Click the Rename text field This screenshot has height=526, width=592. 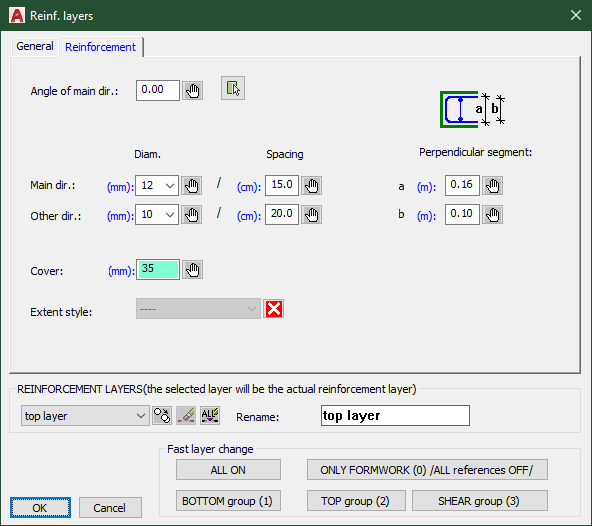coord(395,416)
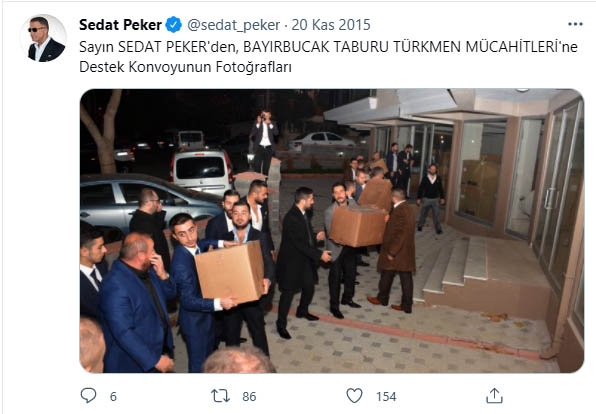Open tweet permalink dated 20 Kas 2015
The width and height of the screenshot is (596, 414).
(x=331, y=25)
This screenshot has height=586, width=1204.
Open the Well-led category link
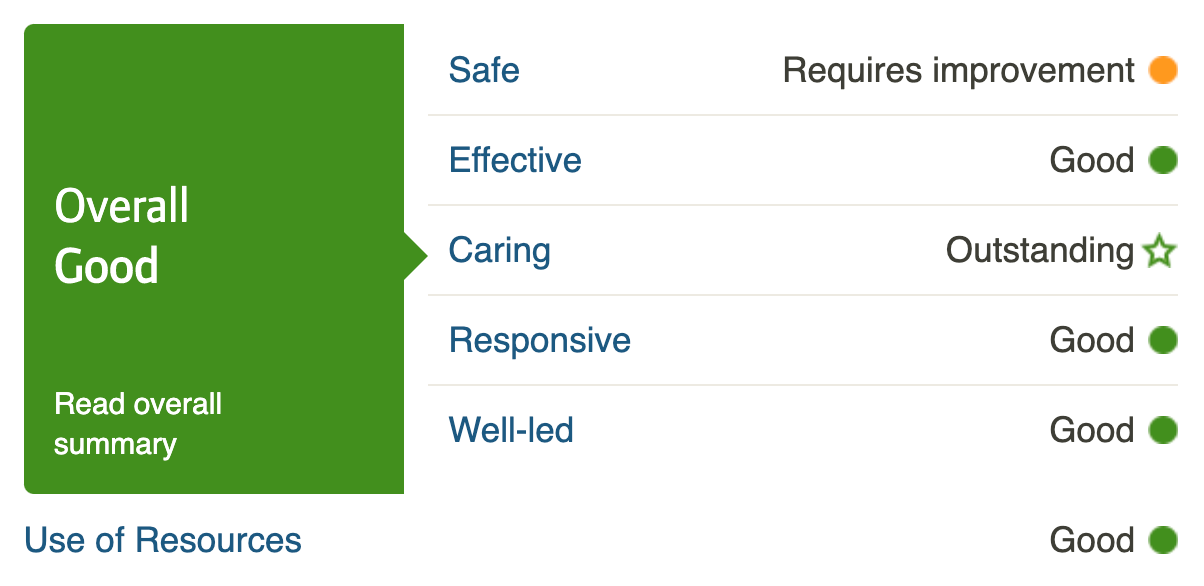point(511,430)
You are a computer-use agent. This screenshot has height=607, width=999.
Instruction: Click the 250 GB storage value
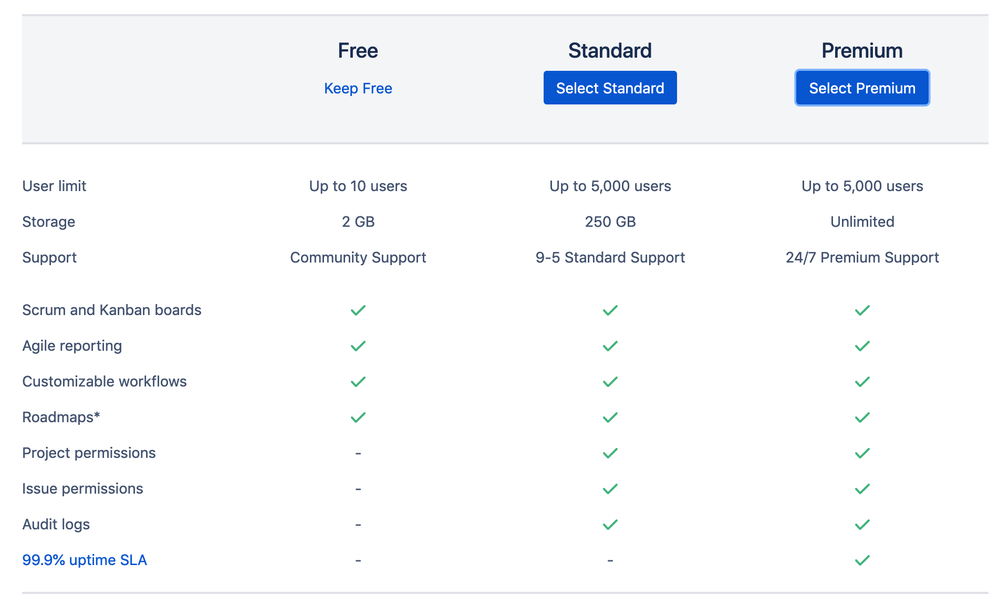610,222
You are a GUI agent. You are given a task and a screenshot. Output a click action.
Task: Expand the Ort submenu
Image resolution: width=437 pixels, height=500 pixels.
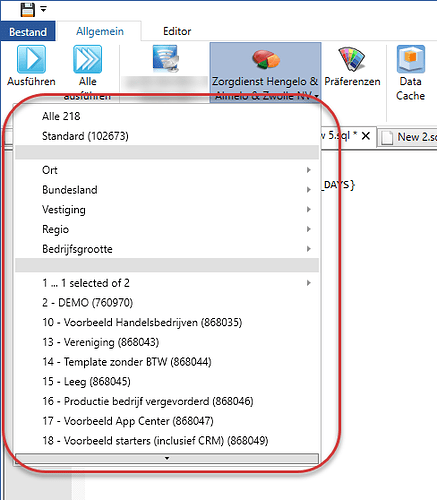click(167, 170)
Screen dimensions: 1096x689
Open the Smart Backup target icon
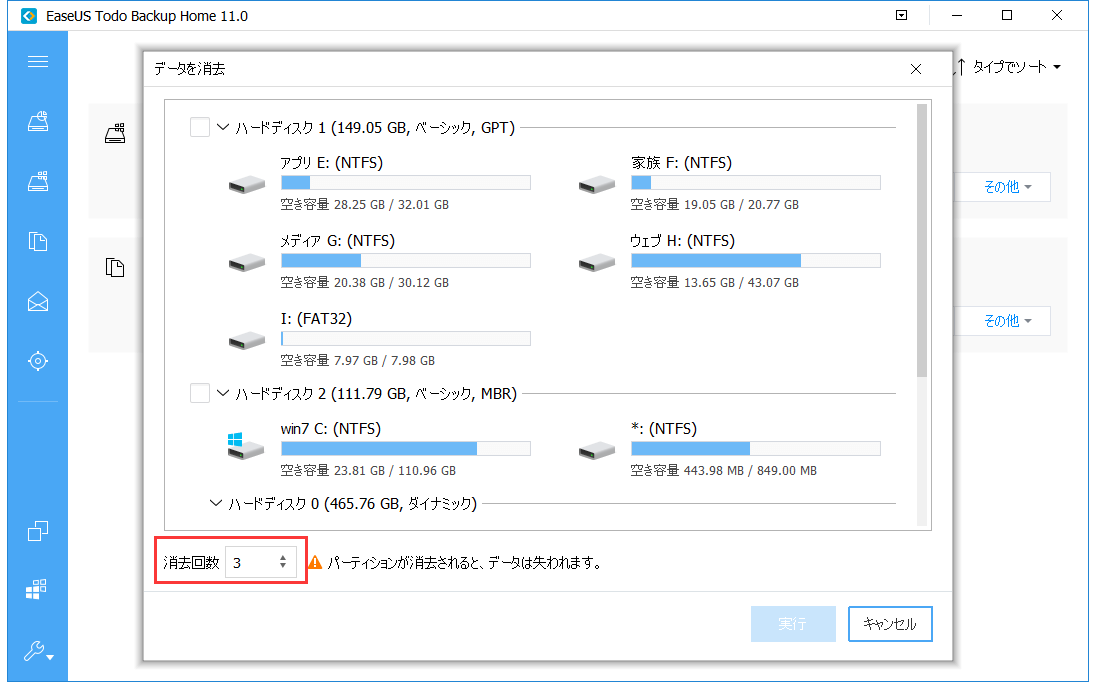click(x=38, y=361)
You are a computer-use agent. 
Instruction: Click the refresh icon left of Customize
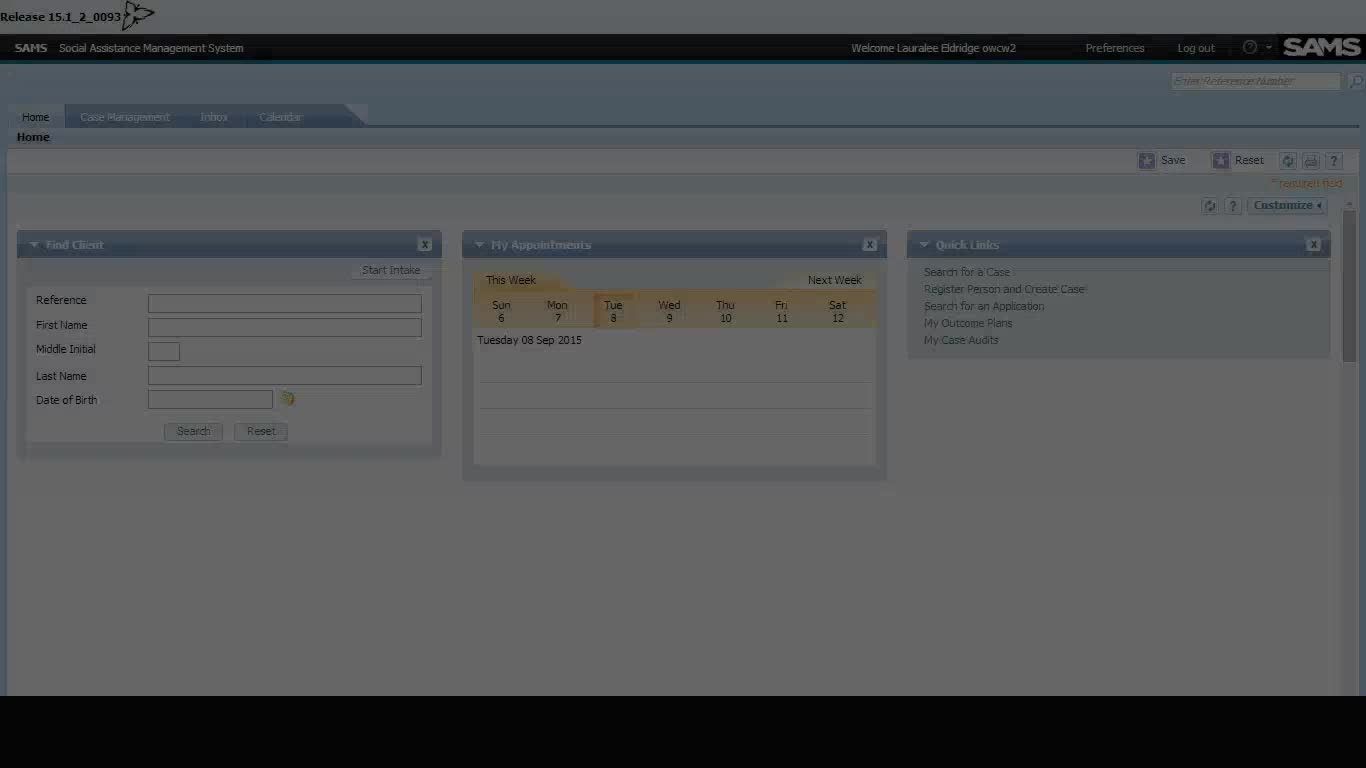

• • • •

### Exercise
Among the records, find the lines that contain "computer" and copy each of them.

### Exercise result
You are a computer-use agent. This screenshot has height=607, width=999.
You are a computer-use agent. 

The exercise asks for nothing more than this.